§ **DIRECTIONS**: Reproduce the following data verbatim, preserving every line and character without alteration.

(Dataset excerpt)
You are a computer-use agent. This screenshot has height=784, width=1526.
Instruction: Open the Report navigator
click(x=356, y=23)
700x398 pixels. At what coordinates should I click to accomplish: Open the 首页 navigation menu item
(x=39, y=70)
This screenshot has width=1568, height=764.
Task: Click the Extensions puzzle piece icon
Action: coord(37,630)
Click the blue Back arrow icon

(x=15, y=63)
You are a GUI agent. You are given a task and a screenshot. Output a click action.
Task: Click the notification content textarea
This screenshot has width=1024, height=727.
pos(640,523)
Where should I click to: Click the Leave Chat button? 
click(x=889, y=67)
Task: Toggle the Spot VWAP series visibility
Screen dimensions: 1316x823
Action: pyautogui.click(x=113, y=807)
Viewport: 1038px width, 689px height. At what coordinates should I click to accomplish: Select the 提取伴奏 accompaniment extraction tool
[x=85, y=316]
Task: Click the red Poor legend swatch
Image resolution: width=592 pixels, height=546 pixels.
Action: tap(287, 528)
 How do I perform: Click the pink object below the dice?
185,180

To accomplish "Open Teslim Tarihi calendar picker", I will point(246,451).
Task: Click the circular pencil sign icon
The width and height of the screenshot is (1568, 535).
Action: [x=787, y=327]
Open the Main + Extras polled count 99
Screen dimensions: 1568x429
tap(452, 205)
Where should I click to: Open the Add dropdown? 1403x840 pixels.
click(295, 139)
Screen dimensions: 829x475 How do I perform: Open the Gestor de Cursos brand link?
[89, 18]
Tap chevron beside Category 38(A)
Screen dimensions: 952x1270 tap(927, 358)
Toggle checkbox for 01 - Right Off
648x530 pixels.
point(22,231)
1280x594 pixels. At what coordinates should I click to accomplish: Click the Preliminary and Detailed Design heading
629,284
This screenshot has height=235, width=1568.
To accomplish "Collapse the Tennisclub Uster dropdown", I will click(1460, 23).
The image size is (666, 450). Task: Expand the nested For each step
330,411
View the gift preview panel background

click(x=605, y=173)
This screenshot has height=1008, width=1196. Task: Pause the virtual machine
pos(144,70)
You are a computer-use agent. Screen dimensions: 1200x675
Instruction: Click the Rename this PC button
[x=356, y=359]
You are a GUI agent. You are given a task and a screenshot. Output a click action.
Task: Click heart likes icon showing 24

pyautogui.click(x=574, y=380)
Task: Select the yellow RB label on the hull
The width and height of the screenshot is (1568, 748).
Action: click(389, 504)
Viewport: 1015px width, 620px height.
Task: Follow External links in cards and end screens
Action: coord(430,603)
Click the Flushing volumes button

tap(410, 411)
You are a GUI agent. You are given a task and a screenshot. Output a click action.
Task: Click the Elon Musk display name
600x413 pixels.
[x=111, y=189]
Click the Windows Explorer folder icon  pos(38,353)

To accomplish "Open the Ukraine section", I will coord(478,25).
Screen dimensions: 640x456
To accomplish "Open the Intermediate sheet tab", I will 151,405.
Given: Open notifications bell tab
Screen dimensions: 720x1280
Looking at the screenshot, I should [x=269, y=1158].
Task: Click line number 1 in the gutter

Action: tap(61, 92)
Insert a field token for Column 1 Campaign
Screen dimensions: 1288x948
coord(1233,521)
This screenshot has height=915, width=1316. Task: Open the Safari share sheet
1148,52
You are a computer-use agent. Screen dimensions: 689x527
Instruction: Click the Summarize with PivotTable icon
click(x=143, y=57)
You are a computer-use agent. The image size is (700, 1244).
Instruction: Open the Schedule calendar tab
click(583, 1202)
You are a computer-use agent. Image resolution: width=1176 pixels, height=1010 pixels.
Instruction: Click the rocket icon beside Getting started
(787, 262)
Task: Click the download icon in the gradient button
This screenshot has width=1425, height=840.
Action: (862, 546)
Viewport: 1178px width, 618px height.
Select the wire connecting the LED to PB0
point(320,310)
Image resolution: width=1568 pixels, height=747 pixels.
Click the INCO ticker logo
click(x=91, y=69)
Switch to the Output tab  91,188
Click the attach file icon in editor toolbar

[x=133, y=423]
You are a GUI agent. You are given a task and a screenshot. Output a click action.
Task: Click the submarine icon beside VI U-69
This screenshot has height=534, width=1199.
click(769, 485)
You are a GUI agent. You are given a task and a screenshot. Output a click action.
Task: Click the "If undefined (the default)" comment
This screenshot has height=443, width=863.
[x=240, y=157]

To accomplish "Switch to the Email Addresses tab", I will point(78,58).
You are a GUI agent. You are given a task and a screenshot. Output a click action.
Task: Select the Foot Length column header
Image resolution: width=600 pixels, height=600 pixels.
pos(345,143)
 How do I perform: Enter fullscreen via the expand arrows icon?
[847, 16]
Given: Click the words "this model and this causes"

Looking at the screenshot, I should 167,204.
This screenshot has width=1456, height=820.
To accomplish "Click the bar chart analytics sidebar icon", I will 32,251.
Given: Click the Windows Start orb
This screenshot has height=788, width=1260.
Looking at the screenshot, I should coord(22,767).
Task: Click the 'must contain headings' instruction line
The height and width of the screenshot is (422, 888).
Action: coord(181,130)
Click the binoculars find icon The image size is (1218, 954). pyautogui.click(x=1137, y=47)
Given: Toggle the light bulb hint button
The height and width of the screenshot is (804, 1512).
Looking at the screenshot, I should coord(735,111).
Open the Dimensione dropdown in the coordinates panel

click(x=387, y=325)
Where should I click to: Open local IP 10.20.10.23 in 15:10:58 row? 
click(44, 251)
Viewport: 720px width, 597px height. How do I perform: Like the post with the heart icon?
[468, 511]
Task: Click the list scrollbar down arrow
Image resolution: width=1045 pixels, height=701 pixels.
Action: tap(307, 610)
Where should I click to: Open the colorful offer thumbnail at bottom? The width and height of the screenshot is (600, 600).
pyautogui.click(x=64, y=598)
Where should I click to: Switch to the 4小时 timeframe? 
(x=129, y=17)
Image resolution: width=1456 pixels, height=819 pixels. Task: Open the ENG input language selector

§ **TASK OUTPUT**:
You are a computer-use agent. This screenshot has height=784, width=1526.
Instruction: Open the Report navigator
click(x=356, y=23)
700x398 pixels. At what coordinates should I click to accomplish: Open the 首页 navigation menu item
(x=39, y=70)
This screenshot has width=1568, height=764.
Task: Click the Extensions puzzle piece icon
Action: coord(37,630)
Click the blue Back arrow icon

(x=15, y=63)
You are a GUI agent. You are given a task and a screenshot. Output a click action.
Task: Click the notification content textarea
This screenshot has width=1024, height=727.
pos(640,523)
Where should I click to: Click the Leave Chat button? 
click(x=889, y=67)
Task: Toggle the Spot VWAP series visibility
Screen dimensions: 1316x823
Action: pyautogui.click(x=113, y=807)
Viewport: 1038px width, 689px height. At what coordinates should I click to accomplish: Select the 提取伴奏 accompaniment extraction tool
[x=85, y=316]
Task: Click the red Poor legend swatch
Image resolution: width=592 pixels, height=546 pixels.
Action: tap(287, 528)
 How do I perform: Click the pink object below the dice?
185,180

To accomplish "Open Teslim Tarihi calendar picker", I will point(246,451).
Task: Click the circular pencil sign icon
The width and height of the screenshot is (1568, 535).
Action: [x=787, y=327]
Open the Main + Extras polled count 99
Screen dimensions: 1568x429
tap(452, 205)
Where should I click to: Open the Add dropdown? 1403x840 pixels.
click(295, 139)
Screen dimensions: 829x475 How do I perform: Open the Gestor de Cursos brand link?
[89, 18]
Tap chevron beside Category 38(A)
Screen dimensions: 952x1270 tap(927, 358)
Toggle checkbox for 01 - Right Off
648x530 pixels.
point(22,231)
1280x594 pixels. At what coordinates should I click to accomplish: Click the Preliminary and Detailed Design heading
629,284
This screenshot has height=235, width=1568.
To accomplish "Collapse the Tennisclub Uster dropdown", I will click(1460, 23).
The image size is (666, 450). Task: Expand the nested For each step
330,411
View the gift preview panel background

click(x=605, y=173)
This screenshot has height=1008, width=1196. Task: Pause the virtual machine
pos(144,70)
You are a computer-use agent. Screen dimensions: 1200x675
Instruction: Click the Rename this PC button
[x=356, y=359]
You are a GUI agent. You are given a task and a screenshot. Output a click action.
Task: Click heart likes icon showing 24

pyautogui.click(x=574, y=380)
Task: Select the yellow RB label on the hull
The width and height of the screenshot is (1568, 748).
Action: click(389, 504)
Viewport: 1015px width, 620px height.
Task: Follow External links in cards and end screens
Action: coord(430,603)
Click the Flushing volumes button

tap(410, 411)
You are a GUI agent. You are given a task and a screenshot. Output a click action.
Task: Click the Elon Musk display name
600x413 pixels.
[x=111, y=189]
Click the Windows Explorer folder icon  pos(38,353)

To accomplish "Open the Ukraine section", I will coord(478,25).
Screen dimensions: 640x456
To accomplish "Open the Intermediate sheet tab", I will 151,405.
Given: Open notifications bell tab
Screen dimensions: 720x1280
Looking at the screenshot, I should [x=269, y=1158].
Task: Click line number 1 in the gutter

Action: tap(61, 92)
Insert a field token for Column 1 Campaign
Screen dimensions: 1288x948
coord(1233,521)
This screenshot has height=915, width=1316. Task: Open the Safari share sheet
1148,52
You are a computer-use agent. Screen dimensions: 689x527
Instruction: Click the Summarize with PivotTable icon
click(x=143, y=57)
You are a computer-use agent. The image size is (700, 1244).
Instruction: Open the Schedule calendar tab
click(583, 1202)
You are a computer-use agent. Image resolution: width=1176 pixels, height=1010 pixels.
Instruction: Click the rocket icon beside Getting started
(787, 262)
Task: Click the download icon in the gradient button
This screenshot has width=1425, height=840.
Action: (862, 546)
Viewport: 1178px width, 618px height.
Select the wire connecting the LED to PB0
point(320,310)
Image resolution: width=1568 pixels, height=747 pixels.
Click the INCO ticker logo
click(x=91, y=69)
Switch to the Output tab  91,188
Click the attach file icon in editor toolbar

[x=133, y=423]
You are a GUI agent. You are given a task and a screenshot. Output a click action.
Task: Click the submarine icon beside VI U-69
This screenshot has height=534, width=1199.
click(769, 485)
You are a GUI agent. You are given a task and a screenshot. Output a click action.
Task: Click the "If undefined (the default)" comment
This screenshot has height=443, width=863.
[x=240, y=157]

To accomplish "Switch to the Email Addresses tab", I will point(78,58).
You are a GUI agent. You are given a task and a screenshot. Output a click action.
Task: Select the Foot Length column header
Image resolution: width=600 pixels, height=600 pixels.
pos(345,143)
 How do I perform: Enter fullscreen via the expand arrows icon?
[847, 16]
Given: Click the words "this model and this causes"

Looking at the screenshot, I should 167,204.
This screenshot has width=1456, height=820.
To accomplish "Click the bar chart analytics sidebar icon", I will 32,251.
Given: Click the Windows Start orb
This screenshot has height=788, width=1260.
Looking at the screenshot, I should coord(22,767).
Task: Click the 'must contain headings' instruction line
The height and width of the screenshot is (422, 888).
Action: coord(181,130)
Click the binoculars find icon The image size is (1218, 954). pyautogui.click(x=1137, y=47)
Given: Toggle the light bulb hint button
The height and width of the screenshot is (804, 1512).
Looking at the screenshot, I should coord(735,111).
Open the Dimensione dropdown in the coordinates panel

click(x=387, y=325)
Where should I click to: Open local IP 10.20.10.23 in 15:10:58 row? 
click(44, 251)
Viewport: 720px width, 597px height. How do I perform: Like the post with the heart icon?
[468, 511]
Task: Click the list scrollbar down arrow
Image resolution: width=1045 pixels, height=701 pixels.
Action: tap(307, 610)
Where should I click to: Open the colorful offer thumbnail at bottom? The width and height of the screenshot is (600, 600).
pyautogui.click(x=64, y=598)
Where should I click to: Switch to the 4小时 timeframe? 
(x=129, y=17)
Image resolution: width=1456 pixels, height=819 pixels. Task: Open the ENG input language selector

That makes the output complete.